• [Given request]: Copy out word for word the rows from the line containing "Given: Open the Need Help question mark icon" through the line containing "click(245, 302)", including both of those lines.

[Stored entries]
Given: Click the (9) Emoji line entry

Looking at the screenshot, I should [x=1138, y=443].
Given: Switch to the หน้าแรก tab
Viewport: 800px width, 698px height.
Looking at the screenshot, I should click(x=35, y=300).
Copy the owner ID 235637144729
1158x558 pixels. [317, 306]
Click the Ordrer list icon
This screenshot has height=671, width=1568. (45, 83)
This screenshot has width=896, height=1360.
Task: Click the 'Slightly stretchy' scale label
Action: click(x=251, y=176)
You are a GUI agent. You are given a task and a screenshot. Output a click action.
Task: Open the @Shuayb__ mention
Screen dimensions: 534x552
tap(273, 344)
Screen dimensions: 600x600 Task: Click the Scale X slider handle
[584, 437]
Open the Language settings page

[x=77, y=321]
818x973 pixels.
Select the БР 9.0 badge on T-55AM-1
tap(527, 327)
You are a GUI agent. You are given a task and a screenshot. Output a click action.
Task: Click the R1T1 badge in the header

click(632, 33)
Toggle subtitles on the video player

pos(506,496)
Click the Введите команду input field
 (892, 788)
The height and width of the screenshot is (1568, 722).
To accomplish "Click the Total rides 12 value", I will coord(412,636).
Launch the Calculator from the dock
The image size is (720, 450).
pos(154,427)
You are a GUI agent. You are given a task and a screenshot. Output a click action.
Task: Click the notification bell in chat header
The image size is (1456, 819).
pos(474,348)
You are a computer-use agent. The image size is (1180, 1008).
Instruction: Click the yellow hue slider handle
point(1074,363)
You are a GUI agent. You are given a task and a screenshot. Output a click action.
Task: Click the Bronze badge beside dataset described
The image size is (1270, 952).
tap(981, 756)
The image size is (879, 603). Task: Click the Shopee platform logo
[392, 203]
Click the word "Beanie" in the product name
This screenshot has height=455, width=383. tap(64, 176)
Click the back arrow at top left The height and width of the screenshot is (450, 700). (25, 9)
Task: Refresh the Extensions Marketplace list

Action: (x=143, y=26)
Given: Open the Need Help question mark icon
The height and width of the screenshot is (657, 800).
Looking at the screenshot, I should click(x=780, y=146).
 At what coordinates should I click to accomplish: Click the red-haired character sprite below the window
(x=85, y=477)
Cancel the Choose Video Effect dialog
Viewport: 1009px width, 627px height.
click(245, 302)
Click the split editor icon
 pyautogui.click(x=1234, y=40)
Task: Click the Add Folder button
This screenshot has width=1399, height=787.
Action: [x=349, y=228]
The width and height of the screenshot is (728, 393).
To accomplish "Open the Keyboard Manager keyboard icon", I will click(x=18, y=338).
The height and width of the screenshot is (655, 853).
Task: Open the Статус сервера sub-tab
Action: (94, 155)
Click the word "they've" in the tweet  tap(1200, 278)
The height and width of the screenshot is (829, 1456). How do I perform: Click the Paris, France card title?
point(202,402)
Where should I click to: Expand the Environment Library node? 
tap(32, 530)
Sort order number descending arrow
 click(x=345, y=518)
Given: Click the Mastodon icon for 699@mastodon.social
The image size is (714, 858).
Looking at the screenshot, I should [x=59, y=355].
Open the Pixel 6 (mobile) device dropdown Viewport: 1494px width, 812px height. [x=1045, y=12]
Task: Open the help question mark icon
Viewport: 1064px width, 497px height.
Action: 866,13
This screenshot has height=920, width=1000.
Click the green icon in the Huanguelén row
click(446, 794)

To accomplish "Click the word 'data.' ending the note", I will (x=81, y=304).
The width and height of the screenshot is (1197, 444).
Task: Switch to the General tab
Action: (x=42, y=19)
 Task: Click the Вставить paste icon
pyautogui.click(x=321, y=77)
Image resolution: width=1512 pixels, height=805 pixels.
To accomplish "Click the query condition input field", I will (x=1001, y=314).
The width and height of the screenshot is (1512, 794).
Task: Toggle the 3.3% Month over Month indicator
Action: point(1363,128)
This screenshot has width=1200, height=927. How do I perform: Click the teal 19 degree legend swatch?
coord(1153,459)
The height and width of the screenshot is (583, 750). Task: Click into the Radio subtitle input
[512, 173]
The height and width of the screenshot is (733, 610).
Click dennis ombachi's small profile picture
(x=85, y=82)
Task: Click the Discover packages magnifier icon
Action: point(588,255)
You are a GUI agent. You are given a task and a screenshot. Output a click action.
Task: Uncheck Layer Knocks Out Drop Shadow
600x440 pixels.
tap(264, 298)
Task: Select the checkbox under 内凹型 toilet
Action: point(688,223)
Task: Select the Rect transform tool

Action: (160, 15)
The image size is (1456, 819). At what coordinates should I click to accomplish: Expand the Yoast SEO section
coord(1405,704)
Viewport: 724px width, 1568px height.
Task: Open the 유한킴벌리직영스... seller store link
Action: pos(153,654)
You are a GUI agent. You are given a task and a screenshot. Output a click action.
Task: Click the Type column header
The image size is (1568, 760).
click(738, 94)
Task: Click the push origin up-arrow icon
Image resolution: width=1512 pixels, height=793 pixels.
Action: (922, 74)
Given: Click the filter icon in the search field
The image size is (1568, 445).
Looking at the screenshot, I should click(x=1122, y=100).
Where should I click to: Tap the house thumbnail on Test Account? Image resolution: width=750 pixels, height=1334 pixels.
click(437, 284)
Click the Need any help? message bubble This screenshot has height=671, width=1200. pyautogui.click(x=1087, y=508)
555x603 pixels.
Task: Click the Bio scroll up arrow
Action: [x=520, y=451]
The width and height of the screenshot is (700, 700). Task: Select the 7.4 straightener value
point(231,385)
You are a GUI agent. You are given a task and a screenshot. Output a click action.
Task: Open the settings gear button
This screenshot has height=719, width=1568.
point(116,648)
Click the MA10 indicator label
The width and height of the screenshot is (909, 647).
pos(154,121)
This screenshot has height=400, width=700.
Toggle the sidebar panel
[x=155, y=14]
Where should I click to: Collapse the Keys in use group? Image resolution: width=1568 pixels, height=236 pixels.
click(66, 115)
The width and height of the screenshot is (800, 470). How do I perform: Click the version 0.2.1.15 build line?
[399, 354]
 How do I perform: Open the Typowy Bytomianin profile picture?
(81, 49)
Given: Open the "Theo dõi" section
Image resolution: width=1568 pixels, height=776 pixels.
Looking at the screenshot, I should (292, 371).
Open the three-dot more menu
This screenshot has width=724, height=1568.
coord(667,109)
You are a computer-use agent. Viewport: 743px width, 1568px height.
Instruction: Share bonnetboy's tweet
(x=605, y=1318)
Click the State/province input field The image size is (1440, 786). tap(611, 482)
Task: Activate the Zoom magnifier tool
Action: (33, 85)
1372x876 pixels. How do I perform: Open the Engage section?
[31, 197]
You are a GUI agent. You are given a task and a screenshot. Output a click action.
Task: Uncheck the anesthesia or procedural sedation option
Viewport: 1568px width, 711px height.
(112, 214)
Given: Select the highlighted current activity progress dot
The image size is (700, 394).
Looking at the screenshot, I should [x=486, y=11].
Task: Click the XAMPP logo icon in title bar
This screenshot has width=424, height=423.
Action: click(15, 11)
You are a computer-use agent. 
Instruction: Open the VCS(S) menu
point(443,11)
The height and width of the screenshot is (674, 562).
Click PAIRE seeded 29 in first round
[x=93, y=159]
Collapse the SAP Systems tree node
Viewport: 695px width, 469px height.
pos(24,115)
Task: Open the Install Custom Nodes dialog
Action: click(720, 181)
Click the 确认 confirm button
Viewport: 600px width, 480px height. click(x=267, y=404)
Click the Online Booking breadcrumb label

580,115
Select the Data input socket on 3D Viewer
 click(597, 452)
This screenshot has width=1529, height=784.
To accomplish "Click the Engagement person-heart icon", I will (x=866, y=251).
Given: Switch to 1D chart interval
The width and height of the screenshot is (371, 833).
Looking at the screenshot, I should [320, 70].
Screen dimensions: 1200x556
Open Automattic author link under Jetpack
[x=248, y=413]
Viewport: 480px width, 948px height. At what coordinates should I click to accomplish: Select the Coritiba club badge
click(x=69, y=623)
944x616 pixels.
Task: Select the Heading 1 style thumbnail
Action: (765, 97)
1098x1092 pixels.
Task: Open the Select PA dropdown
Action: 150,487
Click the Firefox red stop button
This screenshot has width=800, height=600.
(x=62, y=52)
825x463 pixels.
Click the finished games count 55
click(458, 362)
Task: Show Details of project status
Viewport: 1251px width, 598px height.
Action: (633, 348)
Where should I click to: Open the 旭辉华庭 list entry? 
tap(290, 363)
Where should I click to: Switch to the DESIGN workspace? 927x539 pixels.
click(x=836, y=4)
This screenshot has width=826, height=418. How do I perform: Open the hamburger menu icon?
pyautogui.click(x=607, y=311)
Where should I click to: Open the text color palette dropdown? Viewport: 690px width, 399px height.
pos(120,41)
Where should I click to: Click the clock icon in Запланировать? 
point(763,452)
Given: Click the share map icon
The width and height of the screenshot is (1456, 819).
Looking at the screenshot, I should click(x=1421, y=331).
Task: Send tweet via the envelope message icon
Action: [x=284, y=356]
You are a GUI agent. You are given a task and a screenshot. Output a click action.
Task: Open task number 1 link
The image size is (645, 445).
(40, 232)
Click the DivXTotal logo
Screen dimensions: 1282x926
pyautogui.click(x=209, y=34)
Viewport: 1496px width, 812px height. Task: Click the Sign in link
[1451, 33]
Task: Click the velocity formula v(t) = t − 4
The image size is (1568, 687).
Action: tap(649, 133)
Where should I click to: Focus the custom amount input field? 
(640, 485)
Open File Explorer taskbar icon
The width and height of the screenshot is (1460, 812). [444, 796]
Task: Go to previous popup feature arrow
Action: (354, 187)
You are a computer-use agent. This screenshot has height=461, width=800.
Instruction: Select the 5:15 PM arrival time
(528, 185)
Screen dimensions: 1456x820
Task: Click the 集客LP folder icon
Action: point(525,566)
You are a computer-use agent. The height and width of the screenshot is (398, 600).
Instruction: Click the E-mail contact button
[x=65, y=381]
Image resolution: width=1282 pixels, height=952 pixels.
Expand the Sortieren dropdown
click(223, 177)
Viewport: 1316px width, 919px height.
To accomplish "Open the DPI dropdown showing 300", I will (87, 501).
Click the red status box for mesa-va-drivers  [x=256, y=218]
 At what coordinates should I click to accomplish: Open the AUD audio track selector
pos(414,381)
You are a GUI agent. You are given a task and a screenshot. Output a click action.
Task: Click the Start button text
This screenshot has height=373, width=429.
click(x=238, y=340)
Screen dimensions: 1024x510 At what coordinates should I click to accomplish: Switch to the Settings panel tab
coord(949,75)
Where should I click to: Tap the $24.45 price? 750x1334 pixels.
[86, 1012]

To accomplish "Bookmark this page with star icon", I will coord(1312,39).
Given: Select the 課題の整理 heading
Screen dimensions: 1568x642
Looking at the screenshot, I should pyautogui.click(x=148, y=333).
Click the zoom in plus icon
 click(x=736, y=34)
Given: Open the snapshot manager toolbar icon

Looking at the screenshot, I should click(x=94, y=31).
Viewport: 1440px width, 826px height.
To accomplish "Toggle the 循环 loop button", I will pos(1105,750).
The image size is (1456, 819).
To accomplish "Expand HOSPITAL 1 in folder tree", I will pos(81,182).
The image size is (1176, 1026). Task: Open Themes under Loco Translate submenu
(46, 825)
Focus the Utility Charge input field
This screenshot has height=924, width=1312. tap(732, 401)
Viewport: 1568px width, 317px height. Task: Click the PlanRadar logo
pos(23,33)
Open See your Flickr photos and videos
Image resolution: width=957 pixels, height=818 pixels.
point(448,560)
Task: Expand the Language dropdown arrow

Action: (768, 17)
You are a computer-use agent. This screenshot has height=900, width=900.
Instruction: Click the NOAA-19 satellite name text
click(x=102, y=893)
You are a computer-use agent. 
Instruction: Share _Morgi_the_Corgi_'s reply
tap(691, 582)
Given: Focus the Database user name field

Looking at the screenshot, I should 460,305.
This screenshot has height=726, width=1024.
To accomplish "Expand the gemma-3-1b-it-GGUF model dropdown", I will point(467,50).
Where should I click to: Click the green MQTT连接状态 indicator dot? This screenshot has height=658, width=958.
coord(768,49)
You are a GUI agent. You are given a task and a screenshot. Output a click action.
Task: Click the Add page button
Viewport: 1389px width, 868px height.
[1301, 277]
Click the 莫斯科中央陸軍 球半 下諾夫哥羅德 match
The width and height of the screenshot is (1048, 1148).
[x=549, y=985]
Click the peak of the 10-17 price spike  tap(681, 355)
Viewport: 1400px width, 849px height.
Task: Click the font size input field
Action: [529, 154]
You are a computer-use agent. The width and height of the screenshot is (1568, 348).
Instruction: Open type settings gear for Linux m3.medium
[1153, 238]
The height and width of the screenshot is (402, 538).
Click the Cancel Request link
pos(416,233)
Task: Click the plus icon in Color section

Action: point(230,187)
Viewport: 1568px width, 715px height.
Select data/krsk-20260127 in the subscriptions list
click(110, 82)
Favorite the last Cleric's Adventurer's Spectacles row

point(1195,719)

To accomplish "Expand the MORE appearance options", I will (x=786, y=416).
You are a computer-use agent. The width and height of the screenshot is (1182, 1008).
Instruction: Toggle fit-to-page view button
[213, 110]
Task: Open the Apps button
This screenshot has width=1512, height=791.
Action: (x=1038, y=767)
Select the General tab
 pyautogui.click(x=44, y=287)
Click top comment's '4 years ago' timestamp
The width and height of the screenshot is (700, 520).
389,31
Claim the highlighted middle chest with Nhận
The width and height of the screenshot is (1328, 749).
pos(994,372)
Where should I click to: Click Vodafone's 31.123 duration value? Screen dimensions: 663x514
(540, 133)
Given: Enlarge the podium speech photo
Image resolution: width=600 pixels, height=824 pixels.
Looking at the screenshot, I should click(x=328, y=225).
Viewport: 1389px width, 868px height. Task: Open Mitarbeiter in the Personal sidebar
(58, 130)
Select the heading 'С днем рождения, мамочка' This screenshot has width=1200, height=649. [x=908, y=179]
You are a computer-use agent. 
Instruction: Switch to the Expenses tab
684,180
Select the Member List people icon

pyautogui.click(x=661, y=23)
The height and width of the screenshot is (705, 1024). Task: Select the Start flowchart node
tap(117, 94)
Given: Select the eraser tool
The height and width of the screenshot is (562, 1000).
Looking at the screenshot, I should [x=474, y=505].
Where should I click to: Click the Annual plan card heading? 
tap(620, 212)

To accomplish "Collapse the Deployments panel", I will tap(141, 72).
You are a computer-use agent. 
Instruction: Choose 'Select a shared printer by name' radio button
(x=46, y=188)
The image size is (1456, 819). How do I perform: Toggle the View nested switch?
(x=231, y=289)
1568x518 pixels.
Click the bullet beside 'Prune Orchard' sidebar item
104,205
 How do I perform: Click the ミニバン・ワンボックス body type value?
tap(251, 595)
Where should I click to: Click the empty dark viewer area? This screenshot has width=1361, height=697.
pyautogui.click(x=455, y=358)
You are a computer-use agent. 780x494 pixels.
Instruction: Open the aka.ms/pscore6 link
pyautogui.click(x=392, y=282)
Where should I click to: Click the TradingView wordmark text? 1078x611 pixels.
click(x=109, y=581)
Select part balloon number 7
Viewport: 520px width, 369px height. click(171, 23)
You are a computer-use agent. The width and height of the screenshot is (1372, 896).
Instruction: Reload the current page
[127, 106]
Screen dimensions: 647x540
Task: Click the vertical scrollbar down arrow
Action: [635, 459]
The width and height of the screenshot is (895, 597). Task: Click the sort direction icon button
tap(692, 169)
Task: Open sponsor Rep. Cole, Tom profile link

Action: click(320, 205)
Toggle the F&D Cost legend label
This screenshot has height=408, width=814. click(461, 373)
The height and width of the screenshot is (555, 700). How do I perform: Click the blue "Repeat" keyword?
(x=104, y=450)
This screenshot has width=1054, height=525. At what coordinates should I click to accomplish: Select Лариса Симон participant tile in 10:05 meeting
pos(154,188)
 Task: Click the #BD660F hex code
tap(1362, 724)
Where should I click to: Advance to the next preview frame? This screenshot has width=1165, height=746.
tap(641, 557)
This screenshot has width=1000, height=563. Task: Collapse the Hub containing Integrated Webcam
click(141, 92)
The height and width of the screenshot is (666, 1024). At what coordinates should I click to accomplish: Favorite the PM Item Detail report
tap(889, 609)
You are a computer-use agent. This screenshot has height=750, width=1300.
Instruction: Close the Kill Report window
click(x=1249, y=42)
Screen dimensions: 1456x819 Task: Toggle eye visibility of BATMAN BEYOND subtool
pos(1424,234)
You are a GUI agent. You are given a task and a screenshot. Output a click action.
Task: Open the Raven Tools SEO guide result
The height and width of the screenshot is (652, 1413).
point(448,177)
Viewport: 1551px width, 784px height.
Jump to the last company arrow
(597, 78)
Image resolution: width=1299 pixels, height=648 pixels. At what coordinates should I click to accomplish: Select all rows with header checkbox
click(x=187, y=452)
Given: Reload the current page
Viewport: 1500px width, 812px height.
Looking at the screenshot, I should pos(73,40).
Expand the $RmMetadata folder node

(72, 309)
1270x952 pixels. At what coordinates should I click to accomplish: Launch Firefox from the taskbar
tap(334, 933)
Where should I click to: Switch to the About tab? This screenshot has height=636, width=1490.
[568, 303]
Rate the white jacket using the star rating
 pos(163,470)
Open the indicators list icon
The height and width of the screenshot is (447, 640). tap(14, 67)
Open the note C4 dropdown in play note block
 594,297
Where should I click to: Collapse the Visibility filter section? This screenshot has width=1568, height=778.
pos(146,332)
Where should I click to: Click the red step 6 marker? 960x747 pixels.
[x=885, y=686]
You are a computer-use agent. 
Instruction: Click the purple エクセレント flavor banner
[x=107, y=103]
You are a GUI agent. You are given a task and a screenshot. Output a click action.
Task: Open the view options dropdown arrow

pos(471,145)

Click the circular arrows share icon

• [Response]:
Given: Open the Need Help question mark icon
The height and width of the screenshot is (657, 800).
Looking at the screenshot, I should click(x=780, y=146).
 At what coordinates should I click to accomplish: Click the red-haired character sprite below the window
(x=85, y=477)
Cancel the Choose Video Effect dialog
Viewport: 1009px width, 627px height.
click(245, 302)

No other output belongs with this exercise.